Extracted data entries:
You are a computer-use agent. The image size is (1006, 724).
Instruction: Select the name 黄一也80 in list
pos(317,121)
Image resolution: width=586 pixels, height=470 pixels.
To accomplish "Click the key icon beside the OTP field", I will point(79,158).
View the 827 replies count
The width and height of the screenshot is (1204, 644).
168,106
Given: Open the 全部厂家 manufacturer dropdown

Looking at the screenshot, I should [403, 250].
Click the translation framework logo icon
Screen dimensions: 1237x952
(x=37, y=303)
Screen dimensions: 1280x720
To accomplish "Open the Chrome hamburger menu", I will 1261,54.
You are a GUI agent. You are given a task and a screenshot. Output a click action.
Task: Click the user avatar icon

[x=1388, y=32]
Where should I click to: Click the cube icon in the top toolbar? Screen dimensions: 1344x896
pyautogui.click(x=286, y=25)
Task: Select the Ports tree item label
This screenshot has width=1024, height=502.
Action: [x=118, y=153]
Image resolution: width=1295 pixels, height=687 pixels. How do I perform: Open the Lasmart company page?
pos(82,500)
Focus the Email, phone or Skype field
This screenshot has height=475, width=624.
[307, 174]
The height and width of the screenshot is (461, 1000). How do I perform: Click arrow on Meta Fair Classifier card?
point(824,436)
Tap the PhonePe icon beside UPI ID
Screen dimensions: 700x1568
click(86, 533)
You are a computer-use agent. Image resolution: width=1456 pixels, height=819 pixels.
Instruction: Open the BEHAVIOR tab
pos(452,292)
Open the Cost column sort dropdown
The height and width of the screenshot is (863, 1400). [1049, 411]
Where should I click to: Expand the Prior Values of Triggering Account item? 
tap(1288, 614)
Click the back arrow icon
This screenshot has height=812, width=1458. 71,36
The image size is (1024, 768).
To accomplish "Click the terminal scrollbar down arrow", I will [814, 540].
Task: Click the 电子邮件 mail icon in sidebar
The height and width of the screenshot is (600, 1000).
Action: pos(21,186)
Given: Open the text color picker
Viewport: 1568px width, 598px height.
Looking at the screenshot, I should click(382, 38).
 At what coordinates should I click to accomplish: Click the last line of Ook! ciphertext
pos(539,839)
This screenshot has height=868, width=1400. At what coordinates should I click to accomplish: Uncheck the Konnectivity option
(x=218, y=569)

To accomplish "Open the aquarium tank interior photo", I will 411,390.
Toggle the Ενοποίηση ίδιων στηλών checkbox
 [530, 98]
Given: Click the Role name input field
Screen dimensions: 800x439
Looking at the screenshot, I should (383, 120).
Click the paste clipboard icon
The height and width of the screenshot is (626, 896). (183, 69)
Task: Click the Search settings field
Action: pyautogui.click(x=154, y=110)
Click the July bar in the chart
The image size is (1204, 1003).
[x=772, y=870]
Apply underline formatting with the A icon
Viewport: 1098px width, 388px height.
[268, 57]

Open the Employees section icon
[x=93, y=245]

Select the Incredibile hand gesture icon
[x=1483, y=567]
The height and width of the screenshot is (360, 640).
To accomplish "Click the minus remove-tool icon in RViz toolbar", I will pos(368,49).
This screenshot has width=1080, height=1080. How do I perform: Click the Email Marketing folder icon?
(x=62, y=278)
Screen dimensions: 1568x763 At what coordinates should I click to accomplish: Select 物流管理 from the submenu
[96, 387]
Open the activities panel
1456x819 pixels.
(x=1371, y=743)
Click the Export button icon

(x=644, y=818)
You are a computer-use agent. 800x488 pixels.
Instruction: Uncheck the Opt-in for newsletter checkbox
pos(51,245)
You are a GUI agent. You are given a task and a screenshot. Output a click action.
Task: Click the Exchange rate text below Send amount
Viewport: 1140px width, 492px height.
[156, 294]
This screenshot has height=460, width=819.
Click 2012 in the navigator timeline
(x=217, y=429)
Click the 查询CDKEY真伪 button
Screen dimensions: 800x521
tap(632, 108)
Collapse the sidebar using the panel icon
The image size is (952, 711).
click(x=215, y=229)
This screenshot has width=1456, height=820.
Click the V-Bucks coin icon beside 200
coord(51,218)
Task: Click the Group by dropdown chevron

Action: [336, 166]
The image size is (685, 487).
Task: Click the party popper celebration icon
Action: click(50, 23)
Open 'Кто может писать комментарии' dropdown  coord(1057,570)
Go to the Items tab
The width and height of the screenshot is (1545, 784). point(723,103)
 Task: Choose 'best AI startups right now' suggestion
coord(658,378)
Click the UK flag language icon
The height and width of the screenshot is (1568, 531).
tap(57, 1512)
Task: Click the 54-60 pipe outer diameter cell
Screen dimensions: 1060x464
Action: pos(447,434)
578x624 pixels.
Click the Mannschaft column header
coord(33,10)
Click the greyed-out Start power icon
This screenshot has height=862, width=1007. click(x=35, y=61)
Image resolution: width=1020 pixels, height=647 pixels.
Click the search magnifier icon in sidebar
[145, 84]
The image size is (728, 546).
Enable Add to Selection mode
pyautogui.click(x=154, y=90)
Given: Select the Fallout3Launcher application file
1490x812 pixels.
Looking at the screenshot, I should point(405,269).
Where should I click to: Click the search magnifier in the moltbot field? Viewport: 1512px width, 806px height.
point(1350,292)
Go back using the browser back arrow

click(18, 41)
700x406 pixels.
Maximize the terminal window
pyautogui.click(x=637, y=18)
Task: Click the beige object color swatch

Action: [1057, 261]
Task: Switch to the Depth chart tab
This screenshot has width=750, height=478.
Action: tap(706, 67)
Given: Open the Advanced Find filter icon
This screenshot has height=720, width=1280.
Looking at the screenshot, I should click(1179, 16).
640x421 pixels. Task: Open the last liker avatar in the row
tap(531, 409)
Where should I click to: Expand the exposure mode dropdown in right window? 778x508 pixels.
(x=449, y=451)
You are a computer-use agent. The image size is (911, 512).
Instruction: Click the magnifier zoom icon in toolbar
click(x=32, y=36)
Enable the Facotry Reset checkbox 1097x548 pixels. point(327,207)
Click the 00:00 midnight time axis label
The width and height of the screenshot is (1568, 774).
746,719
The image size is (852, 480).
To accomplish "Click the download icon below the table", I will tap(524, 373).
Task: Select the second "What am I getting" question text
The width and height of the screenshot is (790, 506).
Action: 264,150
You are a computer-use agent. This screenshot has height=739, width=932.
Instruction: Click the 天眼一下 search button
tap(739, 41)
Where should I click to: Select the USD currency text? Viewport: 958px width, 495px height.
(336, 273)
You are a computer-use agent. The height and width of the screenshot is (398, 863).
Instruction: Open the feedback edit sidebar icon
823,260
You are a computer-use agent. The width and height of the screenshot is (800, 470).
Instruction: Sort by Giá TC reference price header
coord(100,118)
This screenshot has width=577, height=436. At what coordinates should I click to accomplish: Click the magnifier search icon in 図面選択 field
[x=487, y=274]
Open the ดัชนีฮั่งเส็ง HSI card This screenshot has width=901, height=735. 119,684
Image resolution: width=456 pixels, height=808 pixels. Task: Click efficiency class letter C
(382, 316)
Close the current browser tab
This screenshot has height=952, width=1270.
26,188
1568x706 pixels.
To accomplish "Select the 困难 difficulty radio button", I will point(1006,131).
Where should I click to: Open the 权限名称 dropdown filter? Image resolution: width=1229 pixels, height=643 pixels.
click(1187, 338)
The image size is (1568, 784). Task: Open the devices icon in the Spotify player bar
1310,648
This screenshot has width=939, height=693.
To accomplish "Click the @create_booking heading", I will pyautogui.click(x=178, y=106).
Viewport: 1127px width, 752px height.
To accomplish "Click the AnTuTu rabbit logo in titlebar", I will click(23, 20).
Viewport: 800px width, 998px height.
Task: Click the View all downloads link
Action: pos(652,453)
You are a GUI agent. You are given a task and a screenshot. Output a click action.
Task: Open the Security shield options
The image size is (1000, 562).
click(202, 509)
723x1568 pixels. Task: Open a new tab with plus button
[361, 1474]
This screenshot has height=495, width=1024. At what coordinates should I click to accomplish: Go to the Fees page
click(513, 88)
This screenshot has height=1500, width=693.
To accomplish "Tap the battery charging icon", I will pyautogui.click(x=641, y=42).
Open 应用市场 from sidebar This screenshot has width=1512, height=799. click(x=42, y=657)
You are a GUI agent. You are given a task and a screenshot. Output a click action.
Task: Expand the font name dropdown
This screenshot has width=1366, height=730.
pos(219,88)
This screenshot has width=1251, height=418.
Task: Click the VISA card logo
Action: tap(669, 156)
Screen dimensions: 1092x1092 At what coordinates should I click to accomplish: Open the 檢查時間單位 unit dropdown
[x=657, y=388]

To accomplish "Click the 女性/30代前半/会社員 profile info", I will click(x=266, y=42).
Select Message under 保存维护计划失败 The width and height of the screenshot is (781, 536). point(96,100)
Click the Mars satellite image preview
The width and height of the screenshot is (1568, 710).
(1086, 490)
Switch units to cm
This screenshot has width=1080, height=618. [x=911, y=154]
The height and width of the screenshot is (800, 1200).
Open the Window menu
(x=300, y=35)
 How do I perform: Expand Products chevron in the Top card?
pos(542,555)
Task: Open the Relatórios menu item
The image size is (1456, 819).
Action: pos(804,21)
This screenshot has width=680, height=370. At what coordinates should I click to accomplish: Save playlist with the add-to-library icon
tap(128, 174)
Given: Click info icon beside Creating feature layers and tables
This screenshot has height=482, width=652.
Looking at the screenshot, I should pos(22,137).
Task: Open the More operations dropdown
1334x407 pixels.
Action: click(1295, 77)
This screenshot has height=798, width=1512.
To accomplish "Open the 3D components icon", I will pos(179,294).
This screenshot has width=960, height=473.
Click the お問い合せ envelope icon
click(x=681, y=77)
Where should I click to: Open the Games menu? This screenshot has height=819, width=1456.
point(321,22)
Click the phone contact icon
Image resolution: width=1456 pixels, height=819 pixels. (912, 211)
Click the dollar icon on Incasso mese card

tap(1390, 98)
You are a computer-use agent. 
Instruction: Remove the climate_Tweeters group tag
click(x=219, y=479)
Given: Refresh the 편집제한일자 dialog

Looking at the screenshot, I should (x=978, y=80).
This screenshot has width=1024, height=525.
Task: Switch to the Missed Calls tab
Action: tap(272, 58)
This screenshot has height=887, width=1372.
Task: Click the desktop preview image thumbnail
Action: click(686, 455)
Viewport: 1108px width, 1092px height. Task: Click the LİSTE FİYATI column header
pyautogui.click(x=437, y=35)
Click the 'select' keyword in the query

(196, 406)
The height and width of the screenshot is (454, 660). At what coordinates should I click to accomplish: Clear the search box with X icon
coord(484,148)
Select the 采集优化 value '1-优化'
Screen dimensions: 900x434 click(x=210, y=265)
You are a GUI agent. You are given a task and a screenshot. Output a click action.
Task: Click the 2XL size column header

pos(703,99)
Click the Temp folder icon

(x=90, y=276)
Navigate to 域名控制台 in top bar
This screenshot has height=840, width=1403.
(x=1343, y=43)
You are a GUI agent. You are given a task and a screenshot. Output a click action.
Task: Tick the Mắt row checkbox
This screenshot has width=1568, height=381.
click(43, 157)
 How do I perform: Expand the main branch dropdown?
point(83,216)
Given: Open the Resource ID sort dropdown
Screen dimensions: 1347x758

→ What this task involves
Could you rewrite the rows from the line containing "How do I perform: Expand Products" through the line containing "Action: click(1295, 77)" as a JSON list of strings, one string per line, with blank lines left out?

→ Task result
[
  " How do I perform: Expand Products chevron in the Top card?",
  "pos(542,555)",
  "Task: Open the Relatórios menu item",
  "The image size is (1456, 819).",
  "Action: pos(804,21)",
  "This screenshot has width=680, height=370. At what coordinates should I click to accomplish: Save playlist with the add-to-library icon",
  "tap(128, 174)",
  "Given: Click info icon beside Creating feature layers and tables",
  "This screenshot has height=482, width=652.",
  "Looking at the screenshot, I should pos(22,137).",
  "Task: Open the More operations dropdown",
  "1334x407 pixels.",
  "Action: click(1295, 77)"
]